• _STATED GOAL_
Output the following entries as a numbered list, leaving out any blank lines.

• _SUPPLIED RECORDS_
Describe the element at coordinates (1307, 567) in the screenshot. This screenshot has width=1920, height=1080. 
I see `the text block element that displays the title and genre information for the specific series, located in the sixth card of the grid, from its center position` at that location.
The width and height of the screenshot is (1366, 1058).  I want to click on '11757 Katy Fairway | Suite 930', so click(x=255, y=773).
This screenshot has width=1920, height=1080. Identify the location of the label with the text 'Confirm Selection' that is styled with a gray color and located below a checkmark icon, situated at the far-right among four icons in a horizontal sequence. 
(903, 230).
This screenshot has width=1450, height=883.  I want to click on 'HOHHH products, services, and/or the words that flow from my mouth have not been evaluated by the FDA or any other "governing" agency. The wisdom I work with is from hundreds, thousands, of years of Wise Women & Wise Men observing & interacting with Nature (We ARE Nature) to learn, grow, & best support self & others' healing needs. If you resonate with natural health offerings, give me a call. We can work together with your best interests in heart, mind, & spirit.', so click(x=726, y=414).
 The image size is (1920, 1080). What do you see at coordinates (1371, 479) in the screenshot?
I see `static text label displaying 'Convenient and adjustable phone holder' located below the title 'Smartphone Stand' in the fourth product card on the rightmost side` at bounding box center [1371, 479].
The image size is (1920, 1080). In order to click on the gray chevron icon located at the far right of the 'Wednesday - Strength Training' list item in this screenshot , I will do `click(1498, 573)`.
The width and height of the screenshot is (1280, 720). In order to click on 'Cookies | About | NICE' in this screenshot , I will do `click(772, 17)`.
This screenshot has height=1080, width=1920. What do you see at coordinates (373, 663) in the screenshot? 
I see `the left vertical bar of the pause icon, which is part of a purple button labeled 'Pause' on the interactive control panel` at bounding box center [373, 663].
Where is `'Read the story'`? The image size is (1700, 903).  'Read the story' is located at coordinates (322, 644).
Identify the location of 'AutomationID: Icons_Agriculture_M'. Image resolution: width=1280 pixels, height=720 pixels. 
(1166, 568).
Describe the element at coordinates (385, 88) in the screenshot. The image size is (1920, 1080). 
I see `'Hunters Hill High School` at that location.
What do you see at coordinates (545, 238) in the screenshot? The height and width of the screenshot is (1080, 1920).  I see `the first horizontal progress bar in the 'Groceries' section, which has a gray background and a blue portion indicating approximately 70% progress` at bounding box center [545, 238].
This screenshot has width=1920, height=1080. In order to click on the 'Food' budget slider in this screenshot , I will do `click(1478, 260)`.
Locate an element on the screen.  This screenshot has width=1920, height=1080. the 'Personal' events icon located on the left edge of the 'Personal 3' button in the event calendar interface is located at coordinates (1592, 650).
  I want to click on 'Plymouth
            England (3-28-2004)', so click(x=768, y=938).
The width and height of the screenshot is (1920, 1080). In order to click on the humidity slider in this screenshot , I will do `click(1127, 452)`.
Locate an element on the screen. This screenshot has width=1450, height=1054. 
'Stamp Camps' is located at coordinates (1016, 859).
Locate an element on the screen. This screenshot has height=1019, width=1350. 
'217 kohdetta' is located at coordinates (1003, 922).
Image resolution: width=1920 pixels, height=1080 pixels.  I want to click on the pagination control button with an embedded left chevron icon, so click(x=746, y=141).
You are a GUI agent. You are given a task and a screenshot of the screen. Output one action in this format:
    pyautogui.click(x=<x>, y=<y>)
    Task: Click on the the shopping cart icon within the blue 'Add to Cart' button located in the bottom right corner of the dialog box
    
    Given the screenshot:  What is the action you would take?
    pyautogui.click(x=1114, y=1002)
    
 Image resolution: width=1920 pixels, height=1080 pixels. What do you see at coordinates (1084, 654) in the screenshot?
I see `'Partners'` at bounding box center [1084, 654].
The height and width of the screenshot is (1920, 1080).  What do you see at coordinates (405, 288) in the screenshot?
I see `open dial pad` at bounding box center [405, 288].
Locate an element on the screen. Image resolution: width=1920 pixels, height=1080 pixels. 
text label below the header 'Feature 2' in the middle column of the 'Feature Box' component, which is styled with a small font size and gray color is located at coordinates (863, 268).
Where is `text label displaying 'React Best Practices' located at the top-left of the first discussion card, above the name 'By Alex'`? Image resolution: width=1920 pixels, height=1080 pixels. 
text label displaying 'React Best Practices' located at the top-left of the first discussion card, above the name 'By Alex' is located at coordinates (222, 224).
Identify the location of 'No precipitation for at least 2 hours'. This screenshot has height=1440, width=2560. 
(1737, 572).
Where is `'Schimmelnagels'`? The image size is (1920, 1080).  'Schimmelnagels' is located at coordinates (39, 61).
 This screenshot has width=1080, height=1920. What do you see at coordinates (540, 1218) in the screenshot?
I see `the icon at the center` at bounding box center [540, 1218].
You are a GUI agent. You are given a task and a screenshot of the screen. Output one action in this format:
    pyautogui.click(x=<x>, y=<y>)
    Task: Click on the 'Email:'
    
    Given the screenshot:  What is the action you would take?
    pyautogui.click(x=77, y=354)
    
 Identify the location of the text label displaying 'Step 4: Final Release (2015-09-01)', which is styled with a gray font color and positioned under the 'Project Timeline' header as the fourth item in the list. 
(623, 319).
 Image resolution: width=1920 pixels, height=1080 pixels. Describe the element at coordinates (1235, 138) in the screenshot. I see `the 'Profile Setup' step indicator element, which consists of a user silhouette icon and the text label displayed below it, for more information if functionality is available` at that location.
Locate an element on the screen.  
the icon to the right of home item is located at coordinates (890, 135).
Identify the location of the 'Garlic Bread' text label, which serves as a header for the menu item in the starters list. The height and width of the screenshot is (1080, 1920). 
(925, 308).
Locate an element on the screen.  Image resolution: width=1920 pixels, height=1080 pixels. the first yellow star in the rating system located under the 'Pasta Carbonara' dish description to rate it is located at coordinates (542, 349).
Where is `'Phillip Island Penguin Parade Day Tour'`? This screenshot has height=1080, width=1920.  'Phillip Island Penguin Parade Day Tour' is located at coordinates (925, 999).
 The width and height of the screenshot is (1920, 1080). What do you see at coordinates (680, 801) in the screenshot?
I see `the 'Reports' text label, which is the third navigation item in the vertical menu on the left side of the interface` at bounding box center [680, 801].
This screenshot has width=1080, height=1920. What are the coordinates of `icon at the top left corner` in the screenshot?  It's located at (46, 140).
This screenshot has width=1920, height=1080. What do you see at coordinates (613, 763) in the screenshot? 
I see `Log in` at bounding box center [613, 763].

• _OUTPUT OF THE TASK_
1. Describe the element at coordinates (1307, 567) in the screenshot. This screenshot has width=1920, height=1080. 
2. I see `the text block element that displays the title and genre information for the specific series, located in the sixth card of the grid, from its center position` at that location.
3. The width and height of the screenshot is (1366, 1058).  I want to click on '11757 Katy Fairway | Suite 930', so click(x=255, y=773).
4. This screenshot has width=1920, height=1080. Identify the location of the label with the text 'Confirm Selection' that is styled with a gray color and located below a checkmark icon, situated at the far-right among four icons in a horizontal sequence. 
5. (903, 230).
6. This screenshot has width=1450, height=883.  I want to click on 'HOHHH products, services, and/or the words that flow from my mouth have not been evaluated by the FDA or any other "governing" agency. The wisdom I work with is from hundreds, thousands, of years of Wise Women & Wise Men observing & interacting with Nature (We ARE Nature) to learn, grow, & best support self & others' healing needs. If you resonate with natural health offerings, give me a call. We can work together with your best interests in heart, mind, & spirit.', so click(x=726, y=414).
7.  The image size is (1920, 1080). What do you see at coordinates (1371, 479) in the screenshot?
8. I see `static text label displaying 'Convenient and adjustable phone holder' located below the title 'Smartphone Stand' in the fourth product card on the rightmost side` at bounding box center [1371, 479].
9. The image size is (1920, 1080). In order to click on the gray chevron icon located at the far right of the 'Wednesday - Strength Training' list item in this screenshot , I will do `click(1498, 573)`.
10. The width and height of the screenshot is (1280, 720). In order to click on 'Cookies | About | NICE' in this screenshot , I will do `click(772, 17)`.
11. This screenshot has height=1080, width=1920. What do you see at coordinates (373, 663) in the screenshot? 
12. I see `the left vertical bar of the pause icon, which is part of a purple button labeled 'Pause' on the interactive control panel` at bounding box center [373, 663].
13. Where is `'Read the story'`? The image size is (1700, 903).  'Read the story' is located at coordinates (322, 644).
14. Identify the location of 'AutomationID: Icons_Agriculture_M'. Image resolution: width=1280 pixels, height=720 pixels. 
15. (1166, 568).
16. Describe the element at coordinates (385, 88) in the screenshot. The image size is (1920, 1080). 
17. I see `'Hunters Hill High School` at that location.
18. What do you see at coordinates (545, 238) in the screenshot? The height and width of the screenshot is (1080, 1920).  I see `the first horizontal progress bar in the 'Groceries' section, which has a gray background and a blue portion indicating approximately 70% progress` at bounding box center [545, 238].
19. This screenshot has width=1920, height=1080. In order to click on the 'Food' budget slider in this screenshot , I will do `click(1478, 260)`.
20. Locate an element on the screen.  This screenshot has width=1920, height=1080. the 'Personal' events icon located on the left edge of the 'Personal 3' button in the event calendar interface is located at coordinates (1592, 650).
21.   I want to click on 'Plymouth
22.             England (3-28-2004)', so click(x=768, y=938).
23. The width and height of the screenshot is (1920, 1080). In order to click on the humidity slider in this screenshot , I will do `click(1127, 452)`.
24. Locate an element on the screen. This screenshot has width=1450, height=1054. 
25. 'Stamp Camps' is located at coordinates (1016, 859).
26. Locate an element on the screen. This screenshot has height=1019, width=1350. 
27. '217 kohdetta' is located at coordinates (1003, 922).
28. Image resolution: width=1920 pixels, height=1080 pixels.  I want to click on the pagination control button with an embedded left chevron icon, so click(x=746, y=141).
29. You are a GUI agent. You are given a task and a screenshot of the screen. Output one action in this format:
30.     pyautogui.click(x=<x>, y=<y>)
31.     Task: Click on the the shopping cart icon within the blue 'Add to Cart' button located in the bottom right corner of the dialog box
32.     Given the screenshot:  What is the action you would take?
33.     pyautogui.click(x=1114, y=1002)
34.  Image resolution: width=1920 pixels, height=1080 pixels. What do you see at coordinates (1084, 654) in the screenshot?
35. I see `'Partners'` at bounding box center [1084, 654].
36. The height and width of the screenshot is (1920, 1080).  What do you see at coordinates (405, 288) in the screenshot?
37. I see `open dial pad` at bounding box center [405, 288].
38. Locate an element on the screen. Image resolution: width=1920 pixels, height=1080 pixels. 
39. text label below the header 'Feature 2' in the middle column of the 'Feature Box' component, which is styled with a small font size and gray color is located at coordinates (863, 268).
40. Where is `text label displaying 'React Best Practices' located at the top-left of the first discussion card, above the name 'By Alex'`? Image resolution: width=1920 pixels, height=1080 pixels. 
41. text label displaying 'React Best Practices' located at the top-left of the first discussion card, above the name 'By Alex' is located at coordinates (222, 224).
42. Identify the location of 'No precipitation for at least 2 hours'. This screenshot has height=1440, width=2560. 
43. (1737, 572).
44. Where is `'Schimmelnagels'`? The image size is (1920, 1080).  'Schimmelnagels' is located at coordinates (39, 61).
45.  This screenshot has width=1080, height=1920. What do you see at coordinates (540, 1218) in the screenshot?
46. I see `the icon at the center` at bounding box center [540, 1218].
47. You are a GUI agent. You are given a task and a screenshot of the screen. Output one action in this format:
48.     pyautogui.click(x=<x>, y=<y>)
49.     Task: Click on the 'Email:'
50.     Given the screenshot:  What is the action you would take?
51.     pyautogui.click(x=77, y=354)
52.  Identify the location of the text label displaying 'Step 4: Final Release (2015-09-01)', which is styled with a gray font color and positioned under the 'Project Timeline' header as the fourth item in the list. 
53. (623, 319).
54.  Image resolution: width=1920 pixels, height=1080 pixels. Describe the element at coordinates (1235, 138) in the screenshot. I see `the 'Profile Setup' step indicator element, which consists of a user silhouette icon and the text label displayed below it, for more information if functionality is available` at that location.
55. Locate an element on the screen.  
56. the icon to the right of home item is located at coordinates (890, 135).
57. Identify the location of the 'Garlic Bread' text label, which serves as a header for the menu item in the starters list. The height and width of the screenshot is (1080, 1920). 
58. (925, 308).
59. Locate an element on the screen.  Image resolution: width=1920 pixels, height=1080 pixels. the first yellow star in the rating system located under the 'Pasta Carbonara' dish description to rate it is located at coordinates (542, 349).
60. Where is `'Phillip Island Penguin Parade Day Tour'`? This screenshot has height=1080, width=1920.  'Phillip Island Penguin Parade Day Tour' is located at coordinates (925, 999).
61.  The width and height of the screenshot is (1920, 1080). What do you see at coordinates (680, 801) in the screenshot?
62. I see `the 'Reports' text label, which is the third navigation item in the vertical menu on the left side of the interface` at bounding box center [680, 801].
63. This screenshot has width=1080, height=1920. What are the coordinates of `icon at the top left corner` in the screenshot?  It's located at (46, 140).
64. This screenshot has width=1920, height=1080. What do you see at coordinates (613, 763) in the screenshot? 
65. I see `Log in` at bounding box center [613, 763].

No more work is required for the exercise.